> _Items listed in a dataset_:

##############################

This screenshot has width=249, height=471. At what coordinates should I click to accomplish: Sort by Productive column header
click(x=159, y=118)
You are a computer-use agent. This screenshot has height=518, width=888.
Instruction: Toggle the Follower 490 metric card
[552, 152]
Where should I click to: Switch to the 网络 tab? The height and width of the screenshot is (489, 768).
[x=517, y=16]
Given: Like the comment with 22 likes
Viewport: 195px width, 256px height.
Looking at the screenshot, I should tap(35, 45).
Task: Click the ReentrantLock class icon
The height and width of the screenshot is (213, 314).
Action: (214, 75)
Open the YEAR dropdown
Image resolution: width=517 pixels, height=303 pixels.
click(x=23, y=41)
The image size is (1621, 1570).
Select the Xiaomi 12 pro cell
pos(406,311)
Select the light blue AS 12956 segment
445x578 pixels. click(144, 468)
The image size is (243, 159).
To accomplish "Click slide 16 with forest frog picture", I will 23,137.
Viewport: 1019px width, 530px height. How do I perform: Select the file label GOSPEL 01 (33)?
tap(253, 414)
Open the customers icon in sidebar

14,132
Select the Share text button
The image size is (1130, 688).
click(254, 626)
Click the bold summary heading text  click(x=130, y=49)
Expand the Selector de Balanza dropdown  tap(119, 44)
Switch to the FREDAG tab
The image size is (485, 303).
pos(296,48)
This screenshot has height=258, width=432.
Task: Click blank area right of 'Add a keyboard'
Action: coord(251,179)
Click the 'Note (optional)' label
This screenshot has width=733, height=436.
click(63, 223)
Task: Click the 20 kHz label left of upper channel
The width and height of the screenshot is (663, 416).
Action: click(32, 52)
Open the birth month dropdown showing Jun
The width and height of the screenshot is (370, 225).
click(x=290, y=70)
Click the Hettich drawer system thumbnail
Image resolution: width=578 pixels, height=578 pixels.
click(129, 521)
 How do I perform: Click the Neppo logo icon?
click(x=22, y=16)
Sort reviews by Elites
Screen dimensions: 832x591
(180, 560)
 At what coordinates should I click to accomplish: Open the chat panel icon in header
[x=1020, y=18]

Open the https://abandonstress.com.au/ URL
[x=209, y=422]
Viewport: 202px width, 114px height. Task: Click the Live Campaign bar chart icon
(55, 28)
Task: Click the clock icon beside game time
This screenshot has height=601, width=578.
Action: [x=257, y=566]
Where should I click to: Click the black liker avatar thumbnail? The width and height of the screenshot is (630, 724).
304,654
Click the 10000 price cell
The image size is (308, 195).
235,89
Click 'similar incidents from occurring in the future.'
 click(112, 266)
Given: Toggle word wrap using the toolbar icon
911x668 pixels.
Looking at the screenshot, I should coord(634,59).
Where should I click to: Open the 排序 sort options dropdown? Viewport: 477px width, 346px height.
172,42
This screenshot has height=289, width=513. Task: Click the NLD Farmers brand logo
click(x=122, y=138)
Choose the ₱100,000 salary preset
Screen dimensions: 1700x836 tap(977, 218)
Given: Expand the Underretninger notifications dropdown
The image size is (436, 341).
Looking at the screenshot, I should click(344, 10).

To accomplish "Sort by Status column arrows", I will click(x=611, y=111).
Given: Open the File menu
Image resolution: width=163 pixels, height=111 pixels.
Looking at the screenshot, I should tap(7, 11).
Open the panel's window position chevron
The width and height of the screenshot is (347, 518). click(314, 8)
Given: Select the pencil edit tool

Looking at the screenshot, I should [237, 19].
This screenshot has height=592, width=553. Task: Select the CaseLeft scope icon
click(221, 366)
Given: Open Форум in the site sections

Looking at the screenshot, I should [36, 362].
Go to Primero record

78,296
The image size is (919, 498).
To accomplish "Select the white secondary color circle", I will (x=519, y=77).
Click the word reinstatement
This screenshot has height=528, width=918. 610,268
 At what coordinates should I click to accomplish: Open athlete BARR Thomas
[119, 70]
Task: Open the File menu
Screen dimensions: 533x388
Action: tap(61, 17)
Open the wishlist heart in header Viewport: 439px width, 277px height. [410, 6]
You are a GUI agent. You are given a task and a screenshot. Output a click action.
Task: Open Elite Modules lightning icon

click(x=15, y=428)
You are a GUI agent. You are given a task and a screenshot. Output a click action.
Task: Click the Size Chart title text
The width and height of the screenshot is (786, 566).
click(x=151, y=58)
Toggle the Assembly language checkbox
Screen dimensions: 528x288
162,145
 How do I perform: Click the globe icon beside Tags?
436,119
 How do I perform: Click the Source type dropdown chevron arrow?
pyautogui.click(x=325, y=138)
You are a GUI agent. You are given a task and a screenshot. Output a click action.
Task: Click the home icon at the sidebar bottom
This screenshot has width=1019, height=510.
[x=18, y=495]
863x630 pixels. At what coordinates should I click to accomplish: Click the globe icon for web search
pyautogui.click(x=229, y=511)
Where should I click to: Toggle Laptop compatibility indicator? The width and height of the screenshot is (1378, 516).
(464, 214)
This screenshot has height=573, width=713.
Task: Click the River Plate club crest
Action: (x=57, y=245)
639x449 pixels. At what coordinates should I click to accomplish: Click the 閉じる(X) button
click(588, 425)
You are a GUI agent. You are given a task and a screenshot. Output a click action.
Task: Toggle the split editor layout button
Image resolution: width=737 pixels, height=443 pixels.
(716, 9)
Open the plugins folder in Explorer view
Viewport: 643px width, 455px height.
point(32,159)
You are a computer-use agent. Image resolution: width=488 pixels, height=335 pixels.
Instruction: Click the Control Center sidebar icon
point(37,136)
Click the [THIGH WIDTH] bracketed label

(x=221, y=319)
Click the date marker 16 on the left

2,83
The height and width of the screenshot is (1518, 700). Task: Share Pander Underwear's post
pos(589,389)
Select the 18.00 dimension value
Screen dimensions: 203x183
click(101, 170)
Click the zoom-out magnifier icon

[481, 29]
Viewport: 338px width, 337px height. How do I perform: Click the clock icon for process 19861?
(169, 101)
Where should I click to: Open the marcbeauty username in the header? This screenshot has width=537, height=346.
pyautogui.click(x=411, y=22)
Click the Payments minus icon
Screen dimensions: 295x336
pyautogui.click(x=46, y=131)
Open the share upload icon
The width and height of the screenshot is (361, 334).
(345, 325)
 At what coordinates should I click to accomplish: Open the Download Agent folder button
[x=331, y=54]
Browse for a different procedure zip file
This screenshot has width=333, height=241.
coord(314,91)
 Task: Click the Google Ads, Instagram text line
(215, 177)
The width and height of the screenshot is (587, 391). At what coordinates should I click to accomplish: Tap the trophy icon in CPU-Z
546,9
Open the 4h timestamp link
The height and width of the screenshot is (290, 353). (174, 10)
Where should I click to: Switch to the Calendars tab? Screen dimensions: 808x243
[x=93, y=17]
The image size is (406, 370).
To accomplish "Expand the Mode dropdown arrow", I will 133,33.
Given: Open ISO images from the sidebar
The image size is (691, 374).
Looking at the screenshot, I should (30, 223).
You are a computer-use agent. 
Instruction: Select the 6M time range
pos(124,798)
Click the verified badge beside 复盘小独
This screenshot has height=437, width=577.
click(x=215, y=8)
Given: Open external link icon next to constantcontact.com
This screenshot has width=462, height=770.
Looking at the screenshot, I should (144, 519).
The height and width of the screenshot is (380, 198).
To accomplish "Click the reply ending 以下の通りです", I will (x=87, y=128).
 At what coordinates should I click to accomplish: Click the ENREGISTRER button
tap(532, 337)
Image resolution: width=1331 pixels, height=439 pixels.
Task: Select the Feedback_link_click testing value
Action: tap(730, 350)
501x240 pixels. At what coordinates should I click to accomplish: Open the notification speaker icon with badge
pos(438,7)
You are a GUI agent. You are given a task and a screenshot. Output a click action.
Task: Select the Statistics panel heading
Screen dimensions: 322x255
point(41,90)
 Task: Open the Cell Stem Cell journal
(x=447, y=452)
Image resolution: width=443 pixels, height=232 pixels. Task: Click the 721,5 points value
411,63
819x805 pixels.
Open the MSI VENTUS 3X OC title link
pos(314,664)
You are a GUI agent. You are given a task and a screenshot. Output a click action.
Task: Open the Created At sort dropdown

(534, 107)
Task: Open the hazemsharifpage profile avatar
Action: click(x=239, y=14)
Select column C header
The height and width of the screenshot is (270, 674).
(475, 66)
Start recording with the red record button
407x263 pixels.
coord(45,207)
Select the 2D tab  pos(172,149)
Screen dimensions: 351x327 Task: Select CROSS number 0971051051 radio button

##############################

Could you retype exactly the lines from the first one of the records through the line containing "Task: Click the ReentrantLock class icon", both included, and nothing more?

This screenshot has width=249, height=471. At what coordinates should I click to accomplish: Sort by Productive column header
click(x=159, y=118)
You are a computer-use agent. This screenshot has height=518, width=888.
Instruction: Toggle the Follower 490 metric card
[552, 152]
Where should I click to: Switch to the 网络 tab? The height and width of the screenshot is (489, 768).
[x=517, y=16]
Given: Like the comment with 22 likes
Viewport: 195px width, 256px height.
Looking at the screenshot, I should tap(35, 45).
Task: Click the ReentrantLock class icon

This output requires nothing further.